The GST margin scheme allows property developers to calculate GST on the profit margin rather than the full sale price. The savings can be significant but the eligibility rules are strict.

JH
James Hartley
Tax specialist · 29 June 20269 min read
Last reviewed against current ATO guidance: 13 Jan 2027. Always confirm current thresholds, rates, and dates at ato.gov.au.

The GST margin scheme is one of the most valuable concessions available to Australian property developers, but it is also one of the most technically demanding. Applied correctly, it can reduce the GST payable on a residential development by tens of thousands of dollars. Applied incorrectly, or missed entirely, it can result in GST being assessed on the full sale price when it did not need to be.

The default GST calculation on property sales

Without the margin scheme, GST on a taxable property sale is calculated as 1/11th of the sale price. For a $1.1M residential lot, that is $100,000 in GST.

How the margin scheme works

Under current ATO rules for the 2025–26 financial year, the margin scheme calculates GST as 1/11th of the margin rather than 1/11th of the sale price.

The margin is: Sale price minus the original acquisition cost (or approved valuation)

If a developer:

  • Acquired vacant land for $400,000 (GST-free, which is typical for residential land purchases)
  • Sold the developed lot for $1,100,000

The margin is $1,100,000 minus $400,000 = $700,000. GST = 1/11 of $700,000 = $63,636.

Versus the standard method: 1/11 of $1,100,000 = $100,000.

Saving: $36,364 per lot. Multiply across a 20-lot development and the benefit is material.

Eligibility requirements

The margin scheme is only available if both parties agree in writing before the sale contract is signed. This is the most common reason the scheme is missed: the agreement must be in the contract or a separate written document prior to settlement.

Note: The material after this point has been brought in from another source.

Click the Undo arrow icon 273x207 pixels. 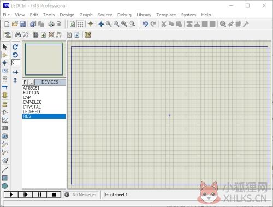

The scheme is available if you acquired the property under one of the following circumstances:

  • The original acquisition was GST-free (most common: residential land purchased from a non-registered seller, or subdivision of private farmland)
  • The original acquisition was itself under the margin scheme
  • The property was acquired before 1 July 2000

If the property was acquired with full GST charged and a full ITC was claimed, the margin scheme is generally not available and would not benefit you anyway, since you have already received credit for the input GST.

The approved valuation option

Where the land was acquired before 1 July 2000 (or certain other pre-GST scenarios), the developer can use an approved valuation as at 1 July 2000 rather than the original purchase price as the base. This can significantly increase the cost base, reducing the margin and the GST payable.

Approved valuations must be done by a qualified valuer and must be obtained before the margin scheme election is made. Retrospective valuations are not accepted.

Subdivision and the margin

When land is subdivided, the acquisition cost must be apportioned across the lots based on a reasonable method (typically market value at time of subdivision, or area if lots are broadly comparable). The ATO has released guidance on acceptable apportionment approaches.

If the apportionment is done incorrectly, the margin calculation for each lot will be wrong, and the resulting BAS adjustments can be significant.

Input tax credits under the margin scheme

When using the margin scheme, the developer cannot claim ITCs on anything directly related to the supply of the lot (construction costs, development levies, marketing). This is the trade-off: lower output GST, but no ITC on direct costs.

ITCs can still be claimed on overheads and other inputs not directly attributable to the margin scheme supplies. In practice, for a standard residential developer, most of the significant construction inputs are directly attributable and therefore not creditable.

Bookkeeping implications

For a property development using the margin scheme, the accounts need to separately track:

  • Acquisition cost of each lot (for margin calculation)
  • Direct costs for which no ITC is claimable
  • Overhead costs for which ITCs are claimable
  • GST calculated under the margin scheme at each settlement

The chart of accounts should be set up from the start of the development project with this separation built in. Trying to reconstruct it at settlement is difficult and creates audit risk.

When the margin scheme is NOT beneficial

The margin scheme is not always the right choice:

  • Where the developer has acquired with full GST on acquisition and cannot use the scheme anyway
  • Where the margin is very small (close to zero) because development costs have been high relative to sale price
  • Where the buyer is a registered developer who wants to claim a full ITC on the purchase (the margin scheme does not allow the buyer to claim an ITC, whereas a standard GST sale does)

The decision needs to be made at acquisition, not at settlement. Building the margin scheme election into the standard contract template for residential land acquisitions is good practice.